==== Material for the task

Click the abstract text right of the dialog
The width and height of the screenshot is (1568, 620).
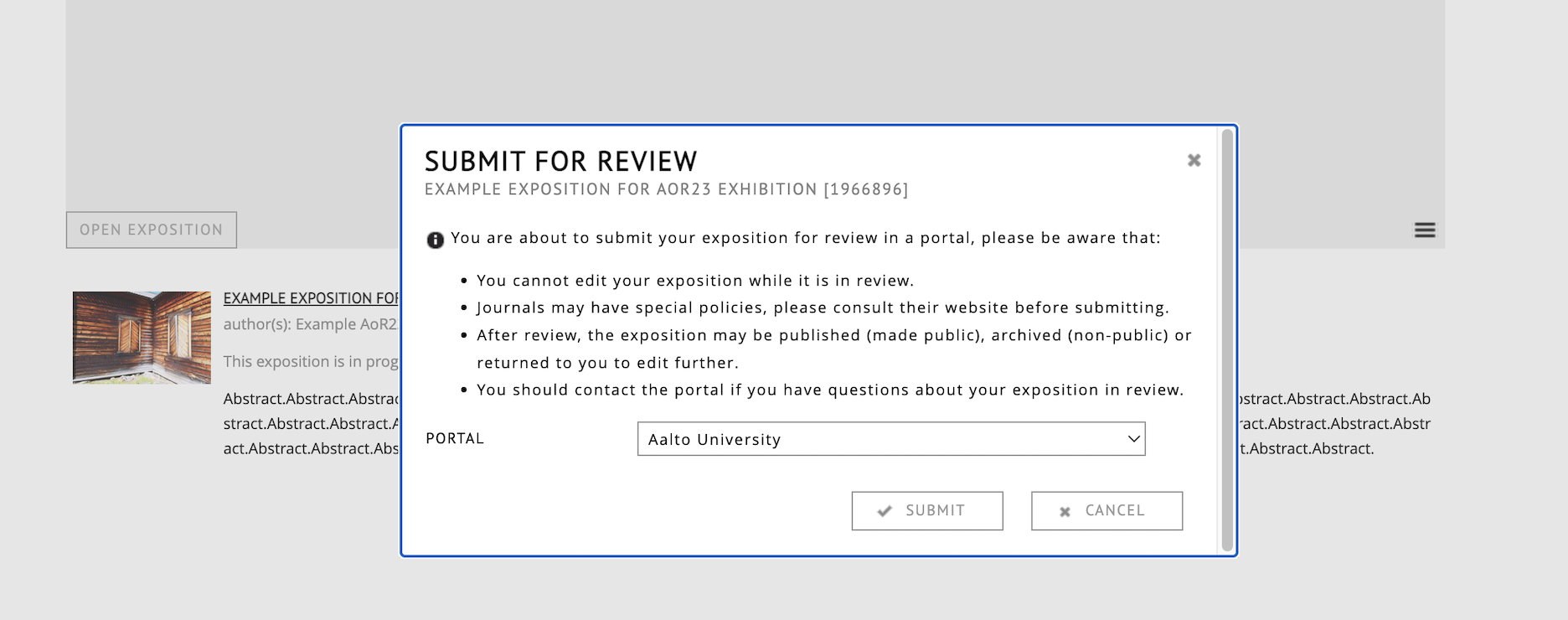click(1335, 424)
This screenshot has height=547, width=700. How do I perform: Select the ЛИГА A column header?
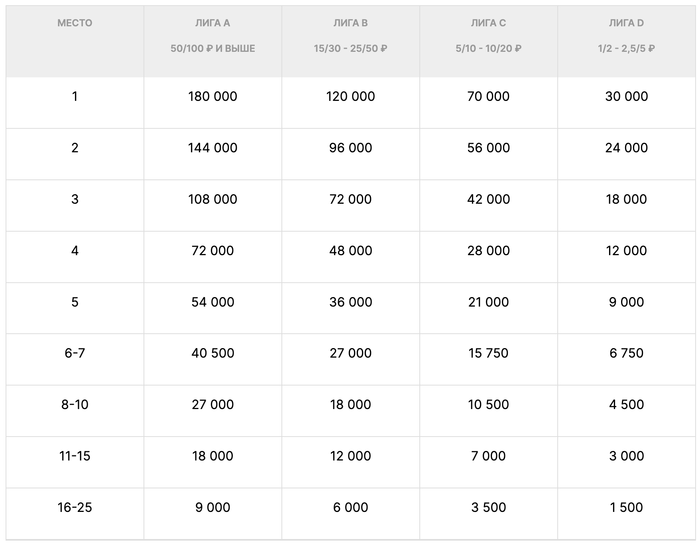tap(213, 23)
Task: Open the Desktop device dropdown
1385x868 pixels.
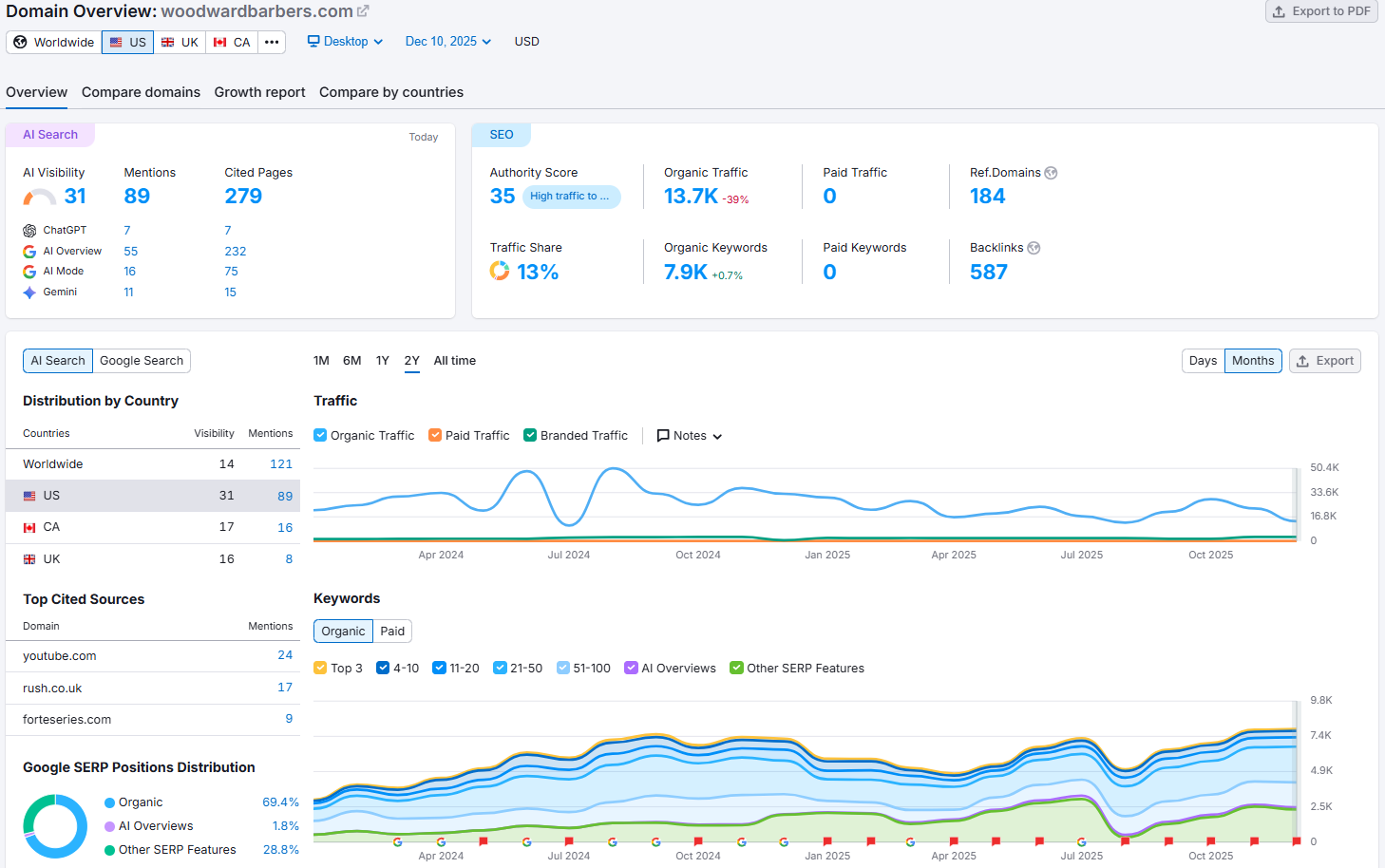Action: [345, 42]
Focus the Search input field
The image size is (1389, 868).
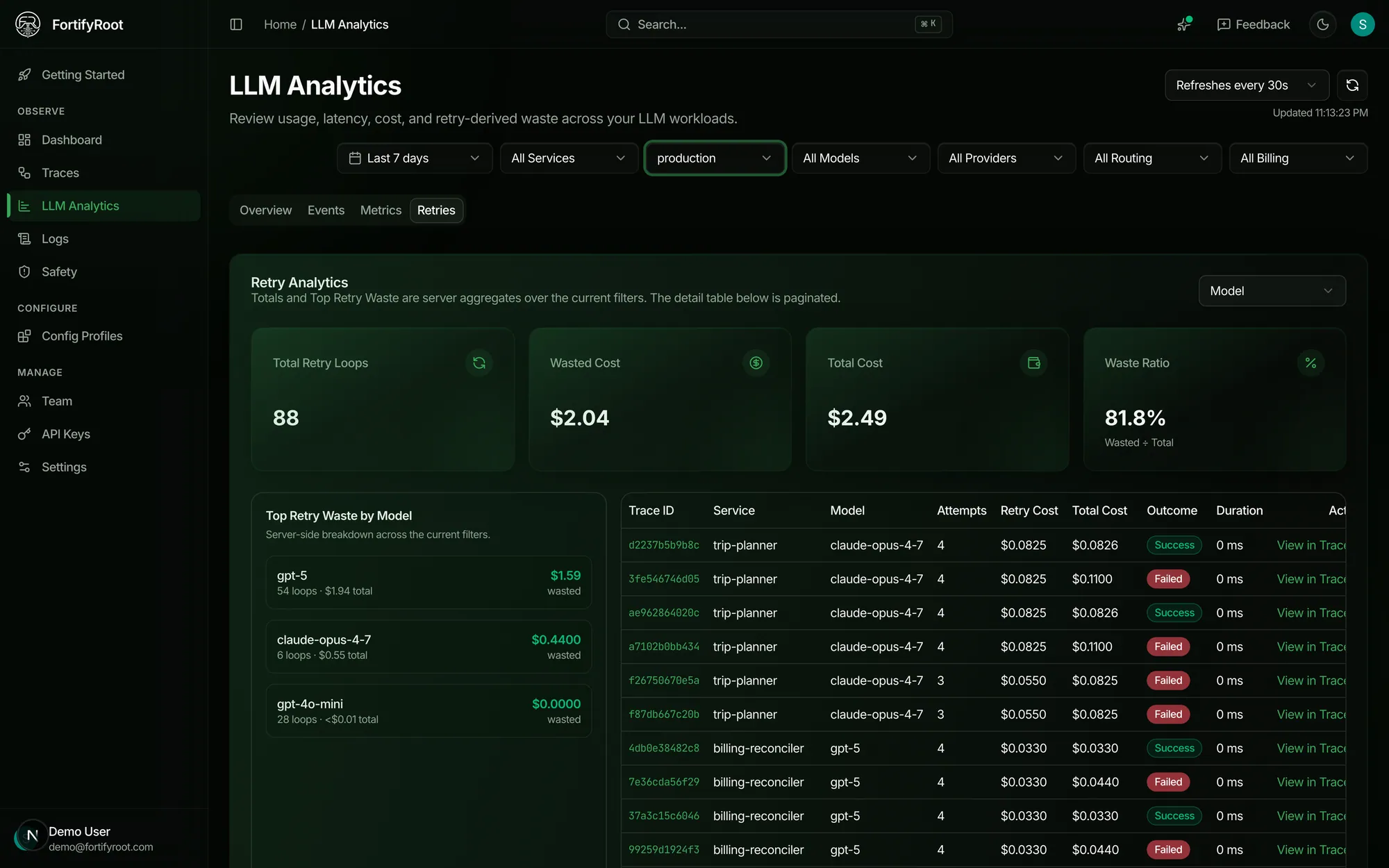click(779, 24)
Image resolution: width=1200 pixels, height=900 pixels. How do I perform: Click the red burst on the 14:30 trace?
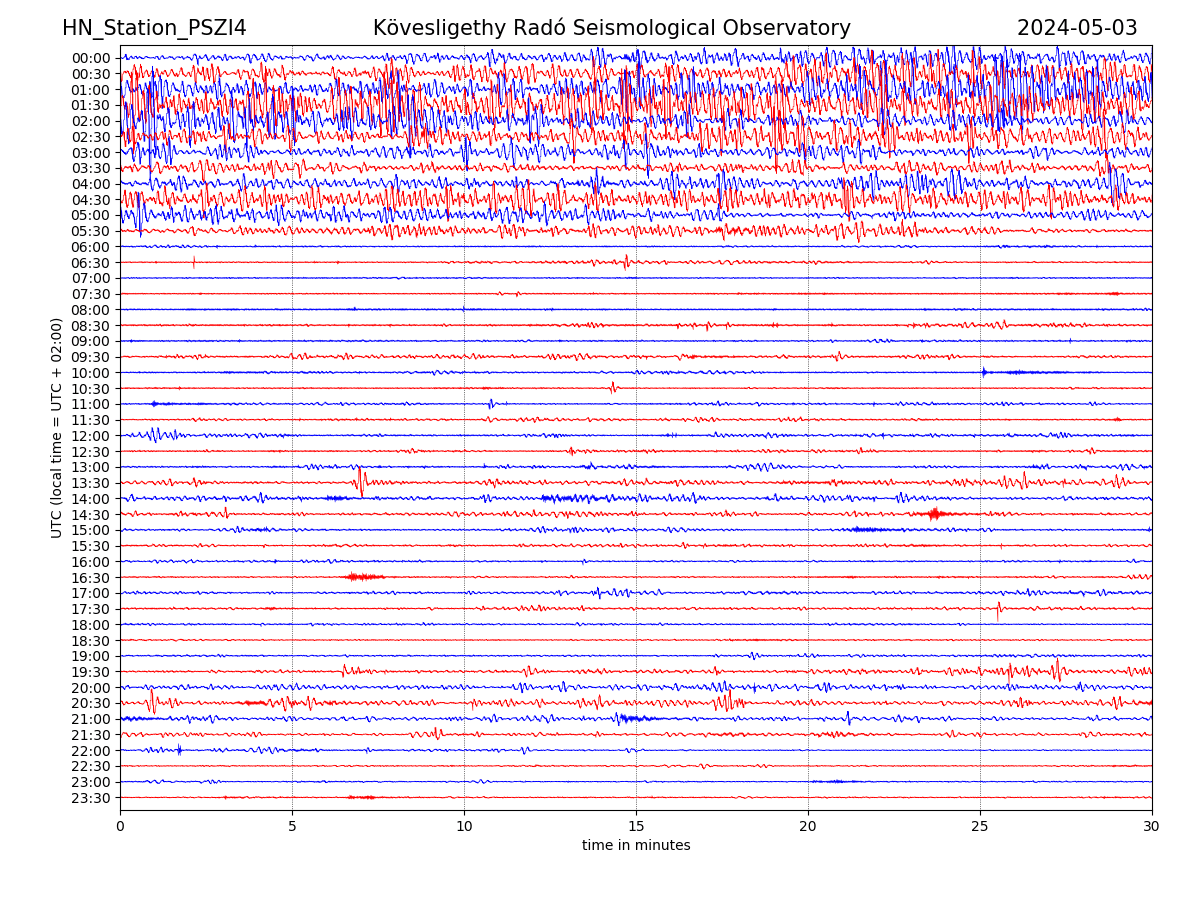(x=934, y=514)
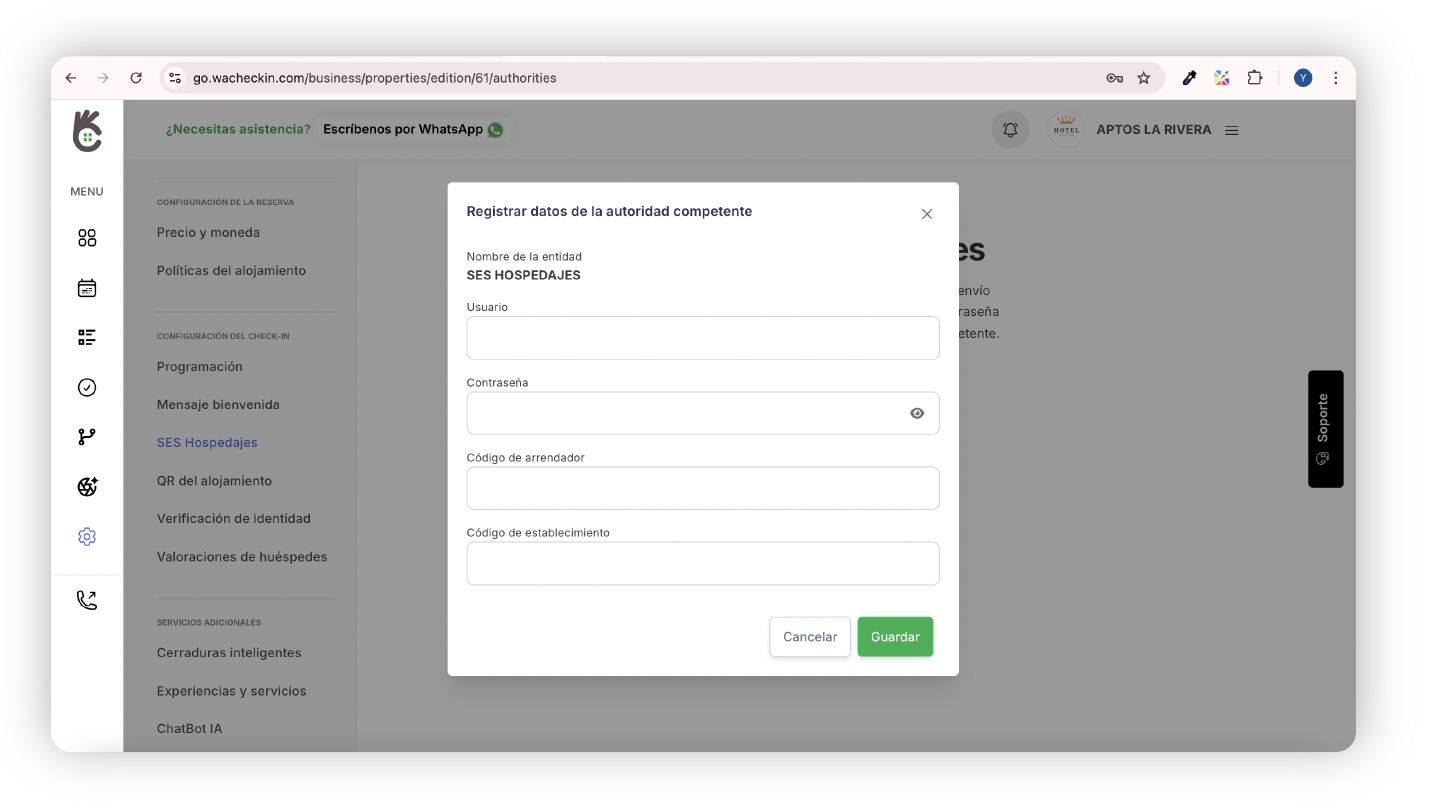The height and width of the screenshot is (807, 1432).
Task: Click the Usuario input field
Action: pyautogui.click(x=703, y=338)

========

▶ **Your task**:
In repeating the lines above, keep the wording exact and leave every picture out.

▶ **Expected answer**:
Click the abstract text right of the dialog
The width and height of the screenshot is (1568, 620).
click(1335, 424)
This screenshot has height=547, width=700. How do I perform: Select the ЛИГА A column header?
tap(213, 23)
Task: Open the Desktop device dropdown
1385x868 pixels.
Action: [345, 42]
Focus the Search input field
The image size is (1389, 868).
click(779, 24)
Image resolution: width=1200 pixels, height=900 pixels. How do I perform: Click the red burst on the 14:30 trace?
(x=934, y=514)
The height and width of the screenshot is (807, 1432).
Task: Click the Usuario input field
Action: pyautogui.click(x=703, y=338)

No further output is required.